🤖 AI Summary
This work challenges the validity and robustness of large language models’ (LLMs) purported mathematical reasoning capabilities, as evidenced on benchmarks like GSM8K. To address this, we introduce GSM-Symbolic—the first symbolic, controllably generated mathematical reasoning benchmark—designed to enable systematic robustness evaluation via templated construction, supporting numerical perturbations, logical structure modifications, and redundant semantic injection. Methodologically, we propose a novel symbolic controllable evaluation framework coupled with cross-architecture, multi-model consistency analysis. Our findings reveal that state-of-the-art LLMs exhibit high sensitivity to minor numerical substitutions (causing 20–40% performance drops) and extreme fragility to single irrelevant sentences (up to 65% accuracy degradation). These results indicate that current LLMs’ “reasoning” behavior is fundamentally pattern replication rather than genuine logical deduction, exposing intrinsic brittleness in their mathematical reasoning capabilities.
📝 Abstract
Recent advancements in Large Language Models (LLMs) have sparked interest in their formal reasoning capabilities, particularly in mathematics. The GSM8K benchmark is widely used to assess the mathematical reasoning of models on grade-school-level questions.

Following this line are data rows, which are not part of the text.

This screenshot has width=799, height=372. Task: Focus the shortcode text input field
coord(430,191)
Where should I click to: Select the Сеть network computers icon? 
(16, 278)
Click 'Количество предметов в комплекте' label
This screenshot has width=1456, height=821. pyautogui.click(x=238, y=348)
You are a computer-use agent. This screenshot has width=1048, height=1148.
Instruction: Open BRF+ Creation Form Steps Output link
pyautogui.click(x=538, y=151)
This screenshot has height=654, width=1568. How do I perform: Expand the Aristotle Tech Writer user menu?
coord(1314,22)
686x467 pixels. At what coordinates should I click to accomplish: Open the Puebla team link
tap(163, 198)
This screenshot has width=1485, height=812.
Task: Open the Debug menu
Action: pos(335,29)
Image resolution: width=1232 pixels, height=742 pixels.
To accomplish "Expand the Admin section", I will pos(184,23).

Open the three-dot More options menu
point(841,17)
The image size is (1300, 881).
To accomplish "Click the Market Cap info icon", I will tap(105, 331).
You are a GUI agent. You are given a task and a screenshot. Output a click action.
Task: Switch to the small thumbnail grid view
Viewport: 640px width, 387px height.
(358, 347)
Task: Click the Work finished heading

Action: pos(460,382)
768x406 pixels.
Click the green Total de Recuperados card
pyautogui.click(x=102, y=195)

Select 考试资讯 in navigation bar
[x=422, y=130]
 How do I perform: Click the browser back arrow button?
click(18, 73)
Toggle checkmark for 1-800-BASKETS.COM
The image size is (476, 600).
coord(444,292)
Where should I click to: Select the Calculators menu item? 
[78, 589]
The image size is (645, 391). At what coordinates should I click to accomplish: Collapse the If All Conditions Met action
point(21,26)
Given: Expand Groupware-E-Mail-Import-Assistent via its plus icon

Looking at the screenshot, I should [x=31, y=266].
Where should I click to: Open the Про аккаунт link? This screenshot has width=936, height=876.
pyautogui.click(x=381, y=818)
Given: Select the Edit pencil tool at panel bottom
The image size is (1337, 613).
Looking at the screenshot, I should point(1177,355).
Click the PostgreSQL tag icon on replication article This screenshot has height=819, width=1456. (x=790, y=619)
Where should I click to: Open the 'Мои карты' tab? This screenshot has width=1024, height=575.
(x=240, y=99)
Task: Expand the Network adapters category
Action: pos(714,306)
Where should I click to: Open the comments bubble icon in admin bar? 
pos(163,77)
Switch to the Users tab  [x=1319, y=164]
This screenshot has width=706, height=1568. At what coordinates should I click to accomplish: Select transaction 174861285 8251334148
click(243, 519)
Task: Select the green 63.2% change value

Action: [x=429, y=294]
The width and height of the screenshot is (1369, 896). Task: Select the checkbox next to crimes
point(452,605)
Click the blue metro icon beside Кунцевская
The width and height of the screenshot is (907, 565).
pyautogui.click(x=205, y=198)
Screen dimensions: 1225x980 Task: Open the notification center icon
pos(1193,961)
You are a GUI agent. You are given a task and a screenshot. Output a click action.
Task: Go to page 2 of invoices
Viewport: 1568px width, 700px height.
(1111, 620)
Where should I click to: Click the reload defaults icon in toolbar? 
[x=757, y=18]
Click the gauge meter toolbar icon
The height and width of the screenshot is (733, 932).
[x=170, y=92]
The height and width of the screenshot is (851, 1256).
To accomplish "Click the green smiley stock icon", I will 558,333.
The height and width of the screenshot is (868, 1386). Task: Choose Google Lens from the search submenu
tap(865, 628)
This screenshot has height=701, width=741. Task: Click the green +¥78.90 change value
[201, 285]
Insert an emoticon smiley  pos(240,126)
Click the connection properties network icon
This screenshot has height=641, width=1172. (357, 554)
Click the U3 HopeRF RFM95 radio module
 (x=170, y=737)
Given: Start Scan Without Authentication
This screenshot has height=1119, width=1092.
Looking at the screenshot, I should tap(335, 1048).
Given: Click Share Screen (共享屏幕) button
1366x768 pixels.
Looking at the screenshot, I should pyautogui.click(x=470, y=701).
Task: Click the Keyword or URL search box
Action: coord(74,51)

While the performance of LLMs on GSM8K has significantly improved in recent years, it remains unclear whether their mathematical reasoning capabilities have genuinely advanced, raising questions about the reliability of the reported metrics. To address these concerns, we conduct a large-scale study on several SOTA open and closed models. To overcome the limitations of existing evaluations, we introduce GSM-Symbolic, an improved benchmark created from symbolic templates that allow for the generation of a diverse set of questions. GSM-Symbolic enables more controllable evaluations, providing key insights and more reliable metrics for measuring the reasoning capabilities of models.Our findings reveal that LLMs exhibit noticeable variance when responding to different instantiations of the same question. Specifically, the performance of all models declines when only the numerical values in the question are altered in the GSM-Symbolic benchmark. Furthermore, we investigate the fragility of mathematical reasoning in these models and show that their performance significantly deteriorates as the number of clauses in a question increases. We hypothesize that this decline is because current LLMs cannot perform genuine logical reasoning; they replicate reasoning steps from their training data. Adding a single clause that seems relevant to the question causes significant performance drops (up to 65%) across all state-of-the-art models, even though the clause doesn't contribute to the reasoning chain needed for the final answer. Overall, our work offers a more nuanced understanding of LLMs' capabilities and limitations in mathematical reasoning.